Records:
****************

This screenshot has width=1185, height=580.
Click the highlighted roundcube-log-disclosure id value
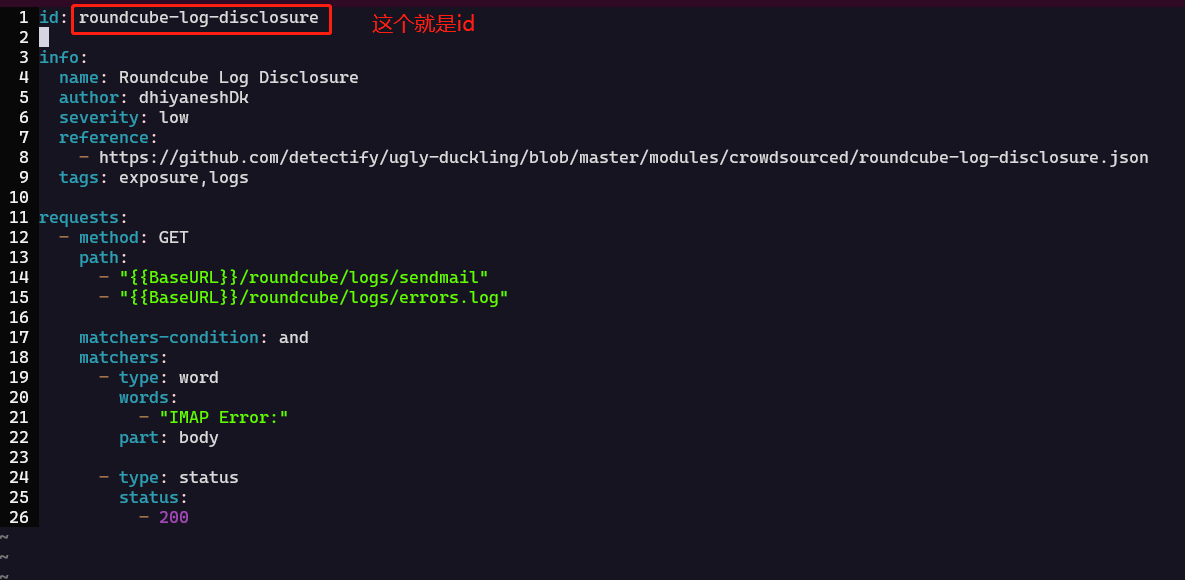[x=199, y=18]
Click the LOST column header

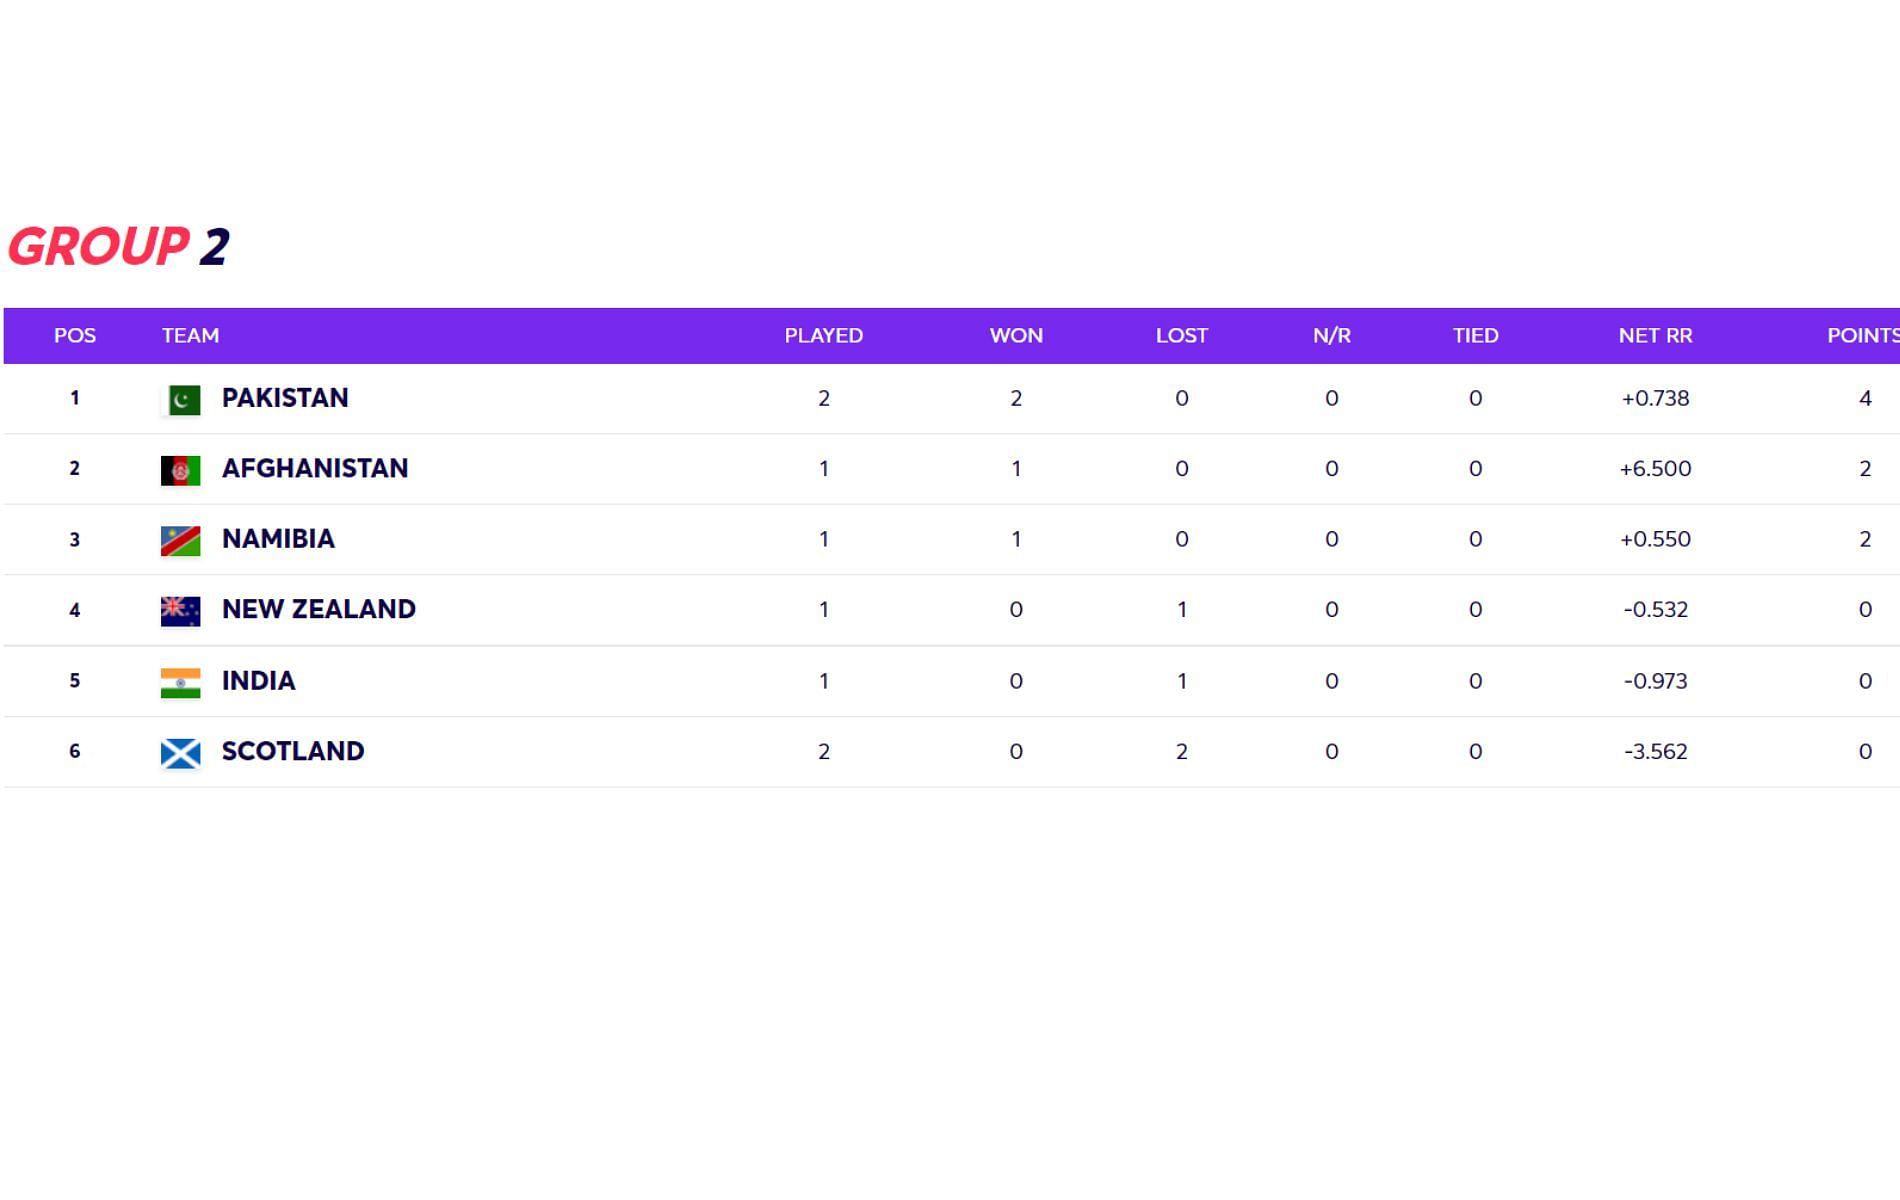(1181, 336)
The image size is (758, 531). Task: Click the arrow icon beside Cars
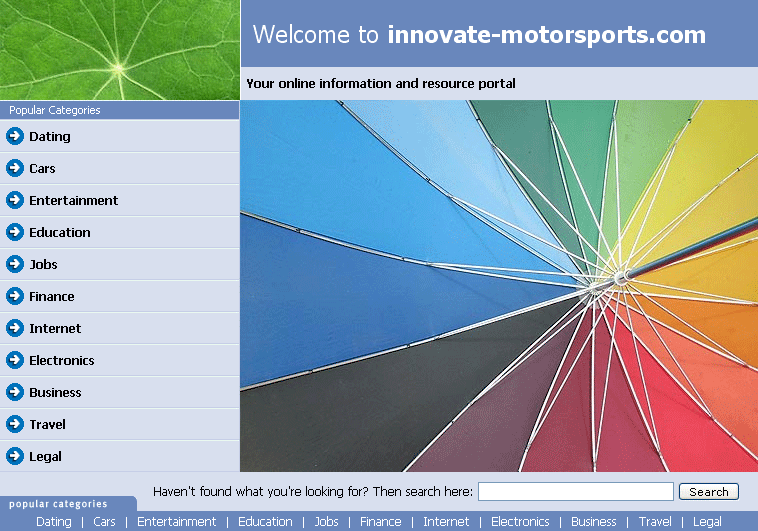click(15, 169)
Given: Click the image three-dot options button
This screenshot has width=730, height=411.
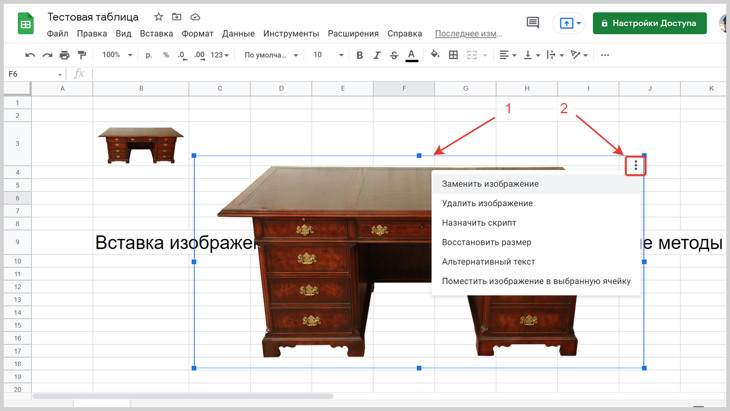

****************

◆ Stated problem
Give the lines of the material above as a JSON list of strings, one string per line, with blank lines omitted and the pictures left out.

◆ Result of the exercise
[
  "This screenshot has width=1185, height=580.",
  "Click the highlighted roundcube-log-disclosure id value",
  "[x=199, y=18]",
  "Click the LOST column header",
  "(1181, 336)",
  "The image size is (758, 531). Task: Click the arrow icon beside Cars",
  "click(15, 169)",
  "Given: Click the image three-dot options button",
  "This screenshot has width=730, height=411."
]